ANGEL GARCIA, PETITIONER,
v.
UNITED STATES, RESPONDENT.



The opinion of the court was delivered by: Hon. Harold Baer, Jr., District Judge*fn1

OPINION

Angel Garcia ("Petitioner") petitions this Court, pursuant to 28 U.S.C. 2255, to vacate, set aside or correct his sentence. Petitioner claims that (1) he was denied effective assistance of counsel in violation of the Sixth Amendment; (2) he did not commit the offense of using, carrying or possessing a firearm during and in relation to a crime of violence in violation of 18 U.S.C. § 924(c); (3) he did not commit a Hobbs Act Violation as Charged under 18 U.S.C. § 1951; (4) it was improper to have imposed on him a special assessment of $400.00 under 18 U.S.C. § 3013; and (5) his plea of guilty was not knowing, intelligent or voluntary because the trial court failed to advise him of the mandatory restitution under 18 U.S.C. 3663(a). For the following reasons, the petition is denied.

I. BACKGROUND

On June 24, 2004, Petitioner waived his indictment and the Government filed a three-count information, 03 Cr. 1098 (HB) (the "Information"), which charged Petitioner in Counts One and Two with two Bronx robberies that took place on September 3, 2003, and in Count Three with using and brandishing a firearm during the robbery charged in Count One, in violation of 18 U.S.C. § 924(c). The two robberies in the Bronx alleged that Petitioner and his co-conspirators dressed up as police officers and robbed two merchants. One of the robberies took place in an apartment out of which clothing was sold, and the other robbery took place in a warehouse out of which compact discs were sold. During the robbery, Petitioner and his co-conspirators are alleged to have posed as police officers and at least some of them were alleged to have carried unconcealed firearms.

Also on June 24, 2004, Petitioner executed a plea agreement with the Government ("First Plea Agreement") in which he agreed to plead guilty to the three counts of the Information. (First Plea Agreement ¶¶ 1-5.) That same day, the defendant allocuted and was found competent to plead guilty, and his plea was accepted. (First Plea Tr. 9). The Government explained the statutory minimums and maximum sentence for each of the counts, as well as that "the Court must order restitution to any victims of the offense." (Id.)

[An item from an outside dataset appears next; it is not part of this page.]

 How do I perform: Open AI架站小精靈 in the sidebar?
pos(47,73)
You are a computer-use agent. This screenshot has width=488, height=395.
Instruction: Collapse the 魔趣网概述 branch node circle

During the first plea hearing, this Court confirmed that Petitioner was "pleading guilty voluntarily and of [his] own free will and because [he was] in fact guilty." (Id. 10.) Petitioner explained that on September 3, 2003, he and his co-conspirators committed two robberies, during which they impersonated police officers and stole clothing from one merchant and compact discs from the other merchant. (Id. 16-17.) The Government then proffered that it could establish that both the stolen clothing and compact discs had traveled in interstate commerce. (Id. 19.) The Court accepted Petitioner's first plea agreement.

On November 29, 2004, Petitioner filed a motion to withdraw his guilty plea solely as to Count Three of the Information, on the grounds that this Court and his lawyer failed to adequately advise him of the charge. Garcia's counsel stated that she "failed to fully research the required elements under the third count of the superseding information before having encouraged defendant to plead guilty." See United States v. Garcia, No. 03 Cr. 1098, 5 (Dec. 29, 2004). After a full hearing, on December 29, 2004, this Court granted Petitioner's motion to withdraw his guilty plea as to Count Three.

On February 15, 2005, a grand jury issued a superseding indictment, S3 03 Cr. 1098 (HB) (the "Indictment"), charging Petitioner with eleven counts. In pertinent part, Count One charged Petitioner with Hobbs Act robbery conspiracy, in violation of 18 U.S.C. § 1941, and Count Nine charged Petitioner with using a firearm during and in relation to the robberies, in violation of 18 U.S.C. § 924(c).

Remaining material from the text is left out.